Can the theory predict specific model sizes or conditions where emergent behavior happens? Is there a certain size, N, where the model shifts from smoothing f∗ to accurately capturing it in areas with sharp changes?
Could you design an experiment with an autoregressive transformer model that would produce results more relevant to the theory?
Can the theory’s error bounds predict error rates for specific tasks at different model sizes?

2024-11-28

Thank you very much for the insightful comments.

-Response to ".. highlight exactly what constitutes the list of ``quantitative/concrete" predictions proposed by the theory."

The way to impose threshold of emergence is when the slope of accuracy curve is changing. There are significant slope change in the plot. In a future version, we will add a description to address this point.

-Response to ".. The toy model experiments using ResNet don’t closely match the large language models (LLMs) setup. "

We are optimistic that our interpretation is universal but open to other possibilities, and we accept the fact that ResNet is very different from LLMs. We would prefer to think this is rather a limitation in our experiments rather than of the theory, but would love to learn about why a priori LLMs and ResNet would require intrinsically different mechanisms for emergence.

-Response to "Choosing tasks more closely aligned with the theory would make the paper’s ideas clearer and more applicable."

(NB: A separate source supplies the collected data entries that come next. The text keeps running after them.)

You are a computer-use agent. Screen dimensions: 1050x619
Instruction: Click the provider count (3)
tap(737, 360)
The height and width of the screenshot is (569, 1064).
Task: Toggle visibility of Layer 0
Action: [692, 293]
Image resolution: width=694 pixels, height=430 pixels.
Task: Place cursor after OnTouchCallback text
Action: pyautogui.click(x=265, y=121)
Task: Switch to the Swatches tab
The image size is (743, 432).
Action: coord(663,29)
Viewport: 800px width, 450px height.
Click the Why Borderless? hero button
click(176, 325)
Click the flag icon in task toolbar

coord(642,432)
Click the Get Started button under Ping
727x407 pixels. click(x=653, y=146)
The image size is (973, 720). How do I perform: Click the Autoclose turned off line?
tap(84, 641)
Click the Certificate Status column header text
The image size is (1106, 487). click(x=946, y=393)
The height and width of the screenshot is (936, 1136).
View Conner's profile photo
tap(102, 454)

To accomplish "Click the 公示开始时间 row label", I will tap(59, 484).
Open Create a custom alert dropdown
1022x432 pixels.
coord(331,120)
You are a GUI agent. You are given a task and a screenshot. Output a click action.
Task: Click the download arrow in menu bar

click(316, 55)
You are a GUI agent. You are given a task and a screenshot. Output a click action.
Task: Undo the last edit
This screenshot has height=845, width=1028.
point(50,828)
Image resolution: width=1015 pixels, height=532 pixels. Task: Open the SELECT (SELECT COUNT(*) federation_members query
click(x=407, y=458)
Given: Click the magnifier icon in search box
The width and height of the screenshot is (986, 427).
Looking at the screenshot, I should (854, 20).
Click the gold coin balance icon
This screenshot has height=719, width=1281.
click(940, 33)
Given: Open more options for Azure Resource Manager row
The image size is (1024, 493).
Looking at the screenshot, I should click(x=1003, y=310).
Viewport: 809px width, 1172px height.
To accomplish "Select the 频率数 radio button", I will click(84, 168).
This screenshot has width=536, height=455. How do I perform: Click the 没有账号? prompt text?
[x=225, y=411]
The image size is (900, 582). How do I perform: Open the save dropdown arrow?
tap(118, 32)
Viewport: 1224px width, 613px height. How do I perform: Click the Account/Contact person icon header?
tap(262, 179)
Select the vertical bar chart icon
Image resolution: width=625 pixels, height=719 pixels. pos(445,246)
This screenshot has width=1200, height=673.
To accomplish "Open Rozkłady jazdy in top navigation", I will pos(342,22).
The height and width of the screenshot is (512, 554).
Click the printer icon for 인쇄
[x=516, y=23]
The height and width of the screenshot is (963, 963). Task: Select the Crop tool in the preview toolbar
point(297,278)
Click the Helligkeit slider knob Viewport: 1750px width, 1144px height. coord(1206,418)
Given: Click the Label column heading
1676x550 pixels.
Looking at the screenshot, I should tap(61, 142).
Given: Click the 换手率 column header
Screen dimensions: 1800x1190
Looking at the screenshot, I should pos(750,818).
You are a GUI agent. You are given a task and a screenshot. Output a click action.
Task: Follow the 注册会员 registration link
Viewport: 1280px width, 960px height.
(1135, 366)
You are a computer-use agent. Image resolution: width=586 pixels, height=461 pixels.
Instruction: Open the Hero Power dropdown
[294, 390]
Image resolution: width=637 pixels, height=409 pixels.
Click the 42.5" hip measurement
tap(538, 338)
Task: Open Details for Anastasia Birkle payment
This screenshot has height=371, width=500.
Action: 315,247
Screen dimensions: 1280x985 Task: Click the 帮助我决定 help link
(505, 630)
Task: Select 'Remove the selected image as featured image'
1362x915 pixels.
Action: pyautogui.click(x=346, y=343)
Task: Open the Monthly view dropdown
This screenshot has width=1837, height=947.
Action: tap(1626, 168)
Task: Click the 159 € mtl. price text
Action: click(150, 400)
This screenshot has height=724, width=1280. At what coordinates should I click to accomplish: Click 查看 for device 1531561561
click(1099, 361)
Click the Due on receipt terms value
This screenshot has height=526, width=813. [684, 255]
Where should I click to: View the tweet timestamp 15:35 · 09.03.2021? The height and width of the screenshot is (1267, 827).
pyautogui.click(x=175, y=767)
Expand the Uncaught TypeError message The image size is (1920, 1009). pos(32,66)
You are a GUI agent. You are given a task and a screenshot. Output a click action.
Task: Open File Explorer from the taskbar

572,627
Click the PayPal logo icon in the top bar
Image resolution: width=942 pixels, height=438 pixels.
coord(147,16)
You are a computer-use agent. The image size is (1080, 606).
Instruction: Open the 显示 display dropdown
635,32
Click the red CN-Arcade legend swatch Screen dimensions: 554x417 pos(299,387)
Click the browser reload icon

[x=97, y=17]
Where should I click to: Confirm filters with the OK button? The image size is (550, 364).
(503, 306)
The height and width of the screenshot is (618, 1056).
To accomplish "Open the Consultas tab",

We chose arithmetic tasks as it is mathematically possible to compute derivative of the target function for them. For a real-world question, for instance, "What is Shakespeare's most famous masterpiece?" it would be very difficult to analyze or even estimate the size of derivative of the target function. With tokenization and embedding, the function may be distorted in a very complicated way, and the solution's implicit relationship to the variation of the input is hard to measure. We would appreciate insights on this obstruction to the implementation of more profound experiments.

-Response to "Can the theory predict specific model sizes or conditions where emergent behavior happens?"

This is a very relevant question and we appreciate it. We believe this question is closely related to the next question you ask, as well as the relation between $N$ and $\epsilon(N)$ that reviewer 4byG asks about. It is theoretically possible to make this estimate by going through the proof of Theorem 2.5 and the main ingredient of the resulting estimate will be the tail shape of the distribution of derivatives at all input-output pairs in the training dataset of the LLM. The fact that this distribution is not publicly available and expensive to compute even if the training data is fully accessible makes it hard to make a precise estimate.

-Response to "Could you design an experiment with an autoregressive transformer model that would produce results more relevant to the theory?"

As we mentioned above, the main difficulty lies in determining the derivative norms of the ground truth target function, which made us stick to ResNet and arithmetic tasks in current experiments. We would appreciate any advice on the design of that part of the experiment.

-Response to "Can the theory’s error bounds predict error rates for specific tasks at different model sizes?"

In a perfect world where the tail distribution of ground truth derivatives is known, the proof of the main theorem would allow to predict the relation between $N$ and $\epsilon(N)$ , namely at what difficulty level the model starts to give up tasks, which would cover part of the error rate. The remaining error rate, i.e. the chance that the model does make an effort but fails, is separate and can be estimated by the Siegel-Xu bound more directly.}

2024-11-28

We thank the reviewers for their careful reading and valuable opinions. We accept the main criticism that more experiments beyond arithmetic tasks are needed to support general causality, and explain some obstructions to that goal in our responses below. We will spend more time on designing experiments to support our interpretative frame work and write a new version, and are not uploading a revision for now. We post our responses below and will be happy to receive more advice from the referees in the next few days.

撤稿通知

2024-12-12

We sincerely thank all reviewers for their careful reading and valuable opinions. We will continue the next stage of our research with these suggestions in mind.